*** Begin section ***

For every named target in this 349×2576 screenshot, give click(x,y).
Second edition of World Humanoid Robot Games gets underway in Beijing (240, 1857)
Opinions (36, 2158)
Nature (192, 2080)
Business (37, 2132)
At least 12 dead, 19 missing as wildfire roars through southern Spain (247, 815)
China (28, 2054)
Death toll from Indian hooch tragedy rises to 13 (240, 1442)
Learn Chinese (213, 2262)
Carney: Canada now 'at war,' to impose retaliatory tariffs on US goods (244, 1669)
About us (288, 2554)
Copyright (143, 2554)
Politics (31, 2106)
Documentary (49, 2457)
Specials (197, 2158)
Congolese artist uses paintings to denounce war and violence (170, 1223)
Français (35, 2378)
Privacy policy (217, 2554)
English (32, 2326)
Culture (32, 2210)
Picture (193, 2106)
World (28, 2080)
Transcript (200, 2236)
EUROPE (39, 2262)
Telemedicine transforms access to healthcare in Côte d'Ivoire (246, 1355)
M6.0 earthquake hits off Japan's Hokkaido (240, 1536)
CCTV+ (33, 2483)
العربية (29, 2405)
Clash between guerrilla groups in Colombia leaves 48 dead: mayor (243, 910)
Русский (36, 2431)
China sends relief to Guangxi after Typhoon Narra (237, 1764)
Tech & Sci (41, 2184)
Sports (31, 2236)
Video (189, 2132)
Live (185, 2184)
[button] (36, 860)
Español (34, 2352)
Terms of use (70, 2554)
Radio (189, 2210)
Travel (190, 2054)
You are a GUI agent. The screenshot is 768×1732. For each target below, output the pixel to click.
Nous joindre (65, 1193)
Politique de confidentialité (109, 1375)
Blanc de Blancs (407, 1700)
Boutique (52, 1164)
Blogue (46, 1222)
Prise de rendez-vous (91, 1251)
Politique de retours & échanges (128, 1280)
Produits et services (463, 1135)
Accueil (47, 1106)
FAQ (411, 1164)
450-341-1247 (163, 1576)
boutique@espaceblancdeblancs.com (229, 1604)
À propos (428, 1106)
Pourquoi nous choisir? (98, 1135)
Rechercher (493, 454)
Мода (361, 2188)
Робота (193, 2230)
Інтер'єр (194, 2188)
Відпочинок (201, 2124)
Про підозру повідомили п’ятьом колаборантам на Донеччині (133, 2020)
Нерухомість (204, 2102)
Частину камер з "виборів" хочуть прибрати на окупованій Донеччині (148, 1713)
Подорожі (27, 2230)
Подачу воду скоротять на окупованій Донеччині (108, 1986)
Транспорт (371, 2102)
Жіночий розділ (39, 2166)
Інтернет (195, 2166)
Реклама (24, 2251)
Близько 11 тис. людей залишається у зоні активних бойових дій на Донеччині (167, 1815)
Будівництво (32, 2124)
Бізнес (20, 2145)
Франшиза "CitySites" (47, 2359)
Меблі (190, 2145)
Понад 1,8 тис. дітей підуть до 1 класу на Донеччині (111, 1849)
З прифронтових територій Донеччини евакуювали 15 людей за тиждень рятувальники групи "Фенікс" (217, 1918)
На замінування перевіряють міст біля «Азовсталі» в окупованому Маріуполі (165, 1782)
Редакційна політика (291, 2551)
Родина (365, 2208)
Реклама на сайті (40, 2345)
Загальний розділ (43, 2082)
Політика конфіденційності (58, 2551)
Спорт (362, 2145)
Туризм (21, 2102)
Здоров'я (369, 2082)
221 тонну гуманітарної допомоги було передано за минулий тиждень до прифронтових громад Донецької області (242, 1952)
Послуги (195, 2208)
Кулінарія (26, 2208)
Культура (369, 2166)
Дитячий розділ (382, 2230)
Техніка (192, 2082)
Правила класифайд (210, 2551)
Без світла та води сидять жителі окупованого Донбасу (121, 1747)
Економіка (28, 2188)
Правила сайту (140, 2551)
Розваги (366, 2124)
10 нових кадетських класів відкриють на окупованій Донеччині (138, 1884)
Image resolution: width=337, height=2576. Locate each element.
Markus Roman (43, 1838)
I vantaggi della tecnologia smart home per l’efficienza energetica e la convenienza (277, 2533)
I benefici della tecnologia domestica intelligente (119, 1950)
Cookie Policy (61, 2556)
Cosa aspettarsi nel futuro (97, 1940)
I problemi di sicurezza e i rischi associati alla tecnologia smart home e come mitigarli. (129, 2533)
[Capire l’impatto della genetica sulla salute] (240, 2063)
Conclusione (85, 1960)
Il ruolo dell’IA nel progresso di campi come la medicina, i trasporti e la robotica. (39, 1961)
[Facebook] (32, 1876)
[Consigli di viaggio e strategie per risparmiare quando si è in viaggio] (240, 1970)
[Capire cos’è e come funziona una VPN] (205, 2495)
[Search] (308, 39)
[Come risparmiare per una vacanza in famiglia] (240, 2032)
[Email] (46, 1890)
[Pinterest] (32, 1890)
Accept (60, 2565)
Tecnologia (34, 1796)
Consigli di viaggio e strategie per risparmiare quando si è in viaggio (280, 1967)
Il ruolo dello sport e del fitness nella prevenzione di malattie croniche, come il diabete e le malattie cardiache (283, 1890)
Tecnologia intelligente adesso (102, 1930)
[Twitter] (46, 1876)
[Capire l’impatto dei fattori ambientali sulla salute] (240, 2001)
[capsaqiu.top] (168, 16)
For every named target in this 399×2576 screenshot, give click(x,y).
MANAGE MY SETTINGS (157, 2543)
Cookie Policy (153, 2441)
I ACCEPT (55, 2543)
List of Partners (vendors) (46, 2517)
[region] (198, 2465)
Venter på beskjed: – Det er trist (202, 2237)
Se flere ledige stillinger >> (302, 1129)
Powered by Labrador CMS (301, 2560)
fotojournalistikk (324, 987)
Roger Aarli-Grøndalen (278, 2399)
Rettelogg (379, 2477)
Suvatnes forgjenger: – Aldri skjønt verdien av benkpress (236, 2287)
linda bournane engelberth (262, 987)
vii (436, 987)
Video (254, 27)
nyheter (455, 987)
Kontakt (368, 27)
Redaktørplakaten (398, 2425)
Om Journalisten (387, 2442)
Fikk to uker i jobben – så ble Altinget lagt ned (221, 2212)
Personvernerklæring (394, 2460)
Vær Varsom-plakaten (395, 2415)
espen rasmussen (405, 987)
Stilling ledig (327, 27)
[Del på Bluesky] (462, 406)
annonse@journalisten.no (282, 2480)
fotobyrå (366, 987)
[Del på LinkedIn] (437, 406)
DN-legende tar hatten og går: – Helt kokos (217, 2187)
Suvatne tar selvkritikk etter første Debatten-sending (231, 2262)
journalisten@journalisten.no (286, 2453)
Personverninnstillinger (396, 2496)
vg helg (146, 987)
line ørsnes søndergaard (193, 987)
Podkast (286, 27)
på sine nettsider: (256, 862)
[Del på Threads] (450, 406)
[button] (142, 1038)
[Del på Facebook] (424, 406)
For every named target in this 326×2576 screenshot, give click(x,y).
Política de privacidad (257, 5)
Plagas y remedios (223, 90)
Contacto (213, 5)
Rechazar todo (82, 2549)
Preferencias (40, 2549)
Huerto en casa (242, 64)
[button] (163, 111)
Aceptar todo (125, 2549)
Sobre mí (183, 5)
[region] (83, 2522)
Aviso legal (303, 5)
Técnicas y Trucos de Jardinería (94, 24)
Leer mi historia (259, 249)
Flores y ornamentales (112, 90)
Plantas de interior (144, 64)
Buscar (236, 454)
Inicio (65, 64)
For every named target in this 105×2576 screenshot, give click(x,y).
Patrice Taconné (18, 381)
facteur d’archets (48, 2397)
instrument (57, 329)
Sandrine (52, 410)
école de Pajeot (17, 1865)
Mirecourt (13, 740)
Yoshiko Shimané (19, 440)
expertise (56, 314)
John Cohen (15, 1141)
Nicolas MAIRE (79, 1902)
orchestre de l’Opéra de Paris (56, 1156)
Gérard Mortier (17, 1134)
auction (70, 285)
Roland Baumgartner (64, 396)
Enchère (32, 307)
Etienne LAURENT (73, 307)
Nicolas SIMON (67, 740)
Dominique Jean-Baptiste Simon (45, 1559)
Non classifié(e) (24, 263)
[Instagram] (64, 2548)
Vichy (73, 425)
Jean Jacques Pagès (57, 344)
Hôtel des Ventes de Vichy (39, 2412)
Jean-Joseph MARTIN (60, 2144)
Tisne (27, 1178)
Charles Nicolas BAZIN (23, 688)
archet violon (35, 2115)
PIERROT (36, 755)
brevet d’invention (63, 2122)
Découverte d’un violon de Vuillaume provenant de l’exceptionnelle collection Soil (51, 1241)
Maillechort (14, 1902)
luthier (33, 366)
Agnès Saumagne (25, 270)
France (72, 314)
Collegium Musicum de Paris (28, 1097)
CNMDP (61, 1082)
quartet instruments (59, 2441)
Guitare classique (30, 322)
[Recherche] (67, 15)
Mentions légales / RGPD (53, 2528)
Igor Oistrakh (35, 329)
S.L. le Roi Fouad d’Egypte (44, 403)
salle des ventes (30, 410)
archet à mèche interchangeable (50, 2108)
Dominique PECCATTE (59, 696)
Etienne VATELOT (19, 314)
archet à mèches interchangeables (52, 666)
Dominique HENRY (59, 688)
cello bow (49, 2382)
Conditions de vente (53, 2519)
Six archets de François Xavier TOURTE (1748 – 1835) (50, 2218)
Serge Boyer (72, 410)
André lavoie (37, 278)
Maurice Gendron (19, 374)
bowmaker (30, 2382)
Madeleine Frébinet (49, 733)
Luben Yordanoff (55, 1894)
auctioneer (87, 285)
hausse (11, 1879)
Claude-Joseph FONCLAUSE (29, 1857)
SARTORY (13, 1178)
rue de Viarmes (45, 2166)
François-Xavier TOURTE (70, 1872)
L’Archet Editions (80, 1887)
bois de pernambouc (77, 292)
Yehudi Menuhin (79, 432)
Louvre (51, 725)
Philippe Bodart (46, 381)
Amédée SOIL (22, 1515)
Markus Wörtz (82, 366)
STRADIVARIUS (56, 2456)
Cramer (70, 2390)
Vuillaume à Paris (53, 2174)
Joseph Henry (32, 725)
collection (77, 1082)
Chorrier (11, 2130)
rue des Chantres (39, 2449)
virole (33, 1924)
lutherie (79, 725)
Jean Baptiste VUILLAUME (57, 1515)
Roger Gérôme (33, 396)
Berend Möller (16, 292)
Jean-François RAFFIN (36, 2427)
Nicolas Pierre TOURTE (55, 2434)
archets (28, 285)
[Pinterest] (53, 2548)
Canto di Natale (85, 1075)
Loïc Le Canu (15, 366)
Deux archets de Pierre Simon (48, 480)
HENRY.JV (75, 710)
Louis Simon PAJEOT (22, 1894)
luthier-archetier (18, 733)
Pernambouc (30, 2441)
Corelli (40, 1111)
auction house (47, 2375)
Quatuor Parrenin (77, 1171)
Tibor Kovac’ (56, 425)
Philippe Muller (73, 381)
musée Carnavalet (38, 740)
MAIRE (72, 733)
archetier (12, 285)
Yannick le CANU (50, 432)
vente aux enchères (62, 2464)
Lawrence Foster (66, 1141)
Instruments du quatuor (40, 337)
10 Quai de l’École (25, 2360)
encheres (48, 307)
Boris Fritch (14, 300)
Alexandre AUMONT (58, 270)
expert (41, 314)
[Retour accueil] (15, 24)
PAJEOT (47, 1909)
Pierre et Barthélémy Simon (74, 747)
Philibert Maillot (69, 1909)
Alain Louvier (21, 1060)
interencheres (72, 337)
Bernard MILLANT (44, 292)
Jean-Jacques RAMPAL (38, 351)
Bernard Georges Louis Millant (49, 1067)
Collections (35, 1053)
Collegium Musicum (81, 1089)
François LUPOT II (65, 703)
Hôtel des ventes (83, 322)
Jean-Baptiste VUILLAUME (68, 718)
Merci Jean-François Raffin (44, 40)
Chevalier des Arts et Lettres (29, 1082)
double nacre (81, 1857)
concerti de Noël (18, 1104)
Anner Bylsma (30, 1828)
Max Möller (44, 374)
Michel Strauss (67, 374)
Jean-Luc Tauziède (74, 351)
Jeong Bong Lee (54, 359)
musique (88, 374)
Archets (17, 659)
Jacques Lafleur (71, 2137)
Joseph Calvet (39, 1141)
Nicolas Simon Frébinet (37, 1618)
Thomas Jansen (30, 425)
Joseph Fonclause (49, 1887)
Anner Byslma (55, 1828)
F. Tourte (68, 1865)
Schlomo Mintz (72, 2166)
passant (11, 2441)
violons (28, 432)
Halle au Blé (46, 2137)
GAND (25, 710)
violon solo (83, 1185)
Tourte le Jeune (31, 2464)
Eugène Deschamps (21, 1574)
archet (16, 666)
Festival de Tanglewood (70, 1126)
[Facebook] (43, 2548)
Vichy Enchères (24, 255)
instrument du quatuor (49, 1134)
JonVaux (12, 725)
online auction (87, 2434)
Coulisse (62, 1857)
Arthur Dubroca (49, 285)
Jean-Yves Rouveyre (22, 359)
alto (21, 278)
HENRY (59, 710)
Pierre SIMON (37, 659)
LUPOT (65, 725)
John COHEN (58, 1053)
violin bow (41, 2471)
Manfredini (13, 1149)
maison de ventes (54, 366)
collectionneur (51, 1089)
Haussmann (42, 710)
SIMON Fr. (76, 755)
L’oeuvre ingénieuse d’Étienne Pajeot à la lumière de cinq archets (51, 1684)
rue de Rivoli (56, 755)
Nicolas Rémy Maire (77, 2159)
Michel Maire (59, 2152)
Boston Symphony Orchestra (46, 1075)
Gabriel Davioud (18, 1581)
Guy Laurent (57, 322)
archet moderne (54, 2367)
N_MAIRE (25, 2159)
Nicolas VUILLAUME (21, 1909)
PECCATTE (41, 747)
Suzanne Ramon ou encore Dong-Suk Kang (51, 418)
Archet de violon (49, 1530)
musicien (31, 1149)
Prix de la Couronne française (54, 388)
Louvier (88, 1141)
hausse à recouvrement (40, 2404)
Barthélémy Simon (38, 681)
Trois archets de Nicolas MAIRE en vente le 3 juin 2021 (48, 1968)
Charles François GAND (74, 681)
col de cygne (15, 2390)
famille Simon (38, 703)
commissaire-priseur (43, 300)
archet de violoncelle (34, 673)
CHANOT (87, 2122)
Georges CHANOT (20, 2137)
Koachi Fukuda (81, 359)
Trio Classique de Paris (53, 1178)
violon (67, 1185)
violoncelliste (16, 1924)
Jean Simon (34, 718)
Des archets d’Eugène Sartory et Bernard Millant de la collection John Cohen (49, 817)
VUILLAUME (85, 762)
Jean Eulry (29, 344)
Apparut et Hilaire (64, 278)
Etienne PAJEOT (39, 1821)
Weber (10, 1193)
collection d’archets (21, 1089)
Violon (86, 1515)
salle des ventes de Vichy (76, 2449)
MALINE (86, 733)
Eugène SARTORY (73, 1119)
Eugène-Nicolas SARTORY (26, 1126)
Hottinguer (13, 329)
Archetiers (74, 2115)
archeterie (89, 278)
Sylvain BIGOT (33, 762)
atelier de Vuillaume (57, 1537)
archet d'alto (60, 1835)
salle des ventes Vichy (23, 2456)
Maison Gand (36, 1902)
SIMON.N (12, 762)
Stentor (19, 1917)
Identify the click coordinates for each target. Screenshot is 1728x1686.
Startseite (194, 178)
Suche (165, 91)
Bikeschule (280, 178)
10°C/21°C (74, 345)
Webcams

*** End section ***

Note how many lines in the material contain the string "Xavier", and give that number alone.

2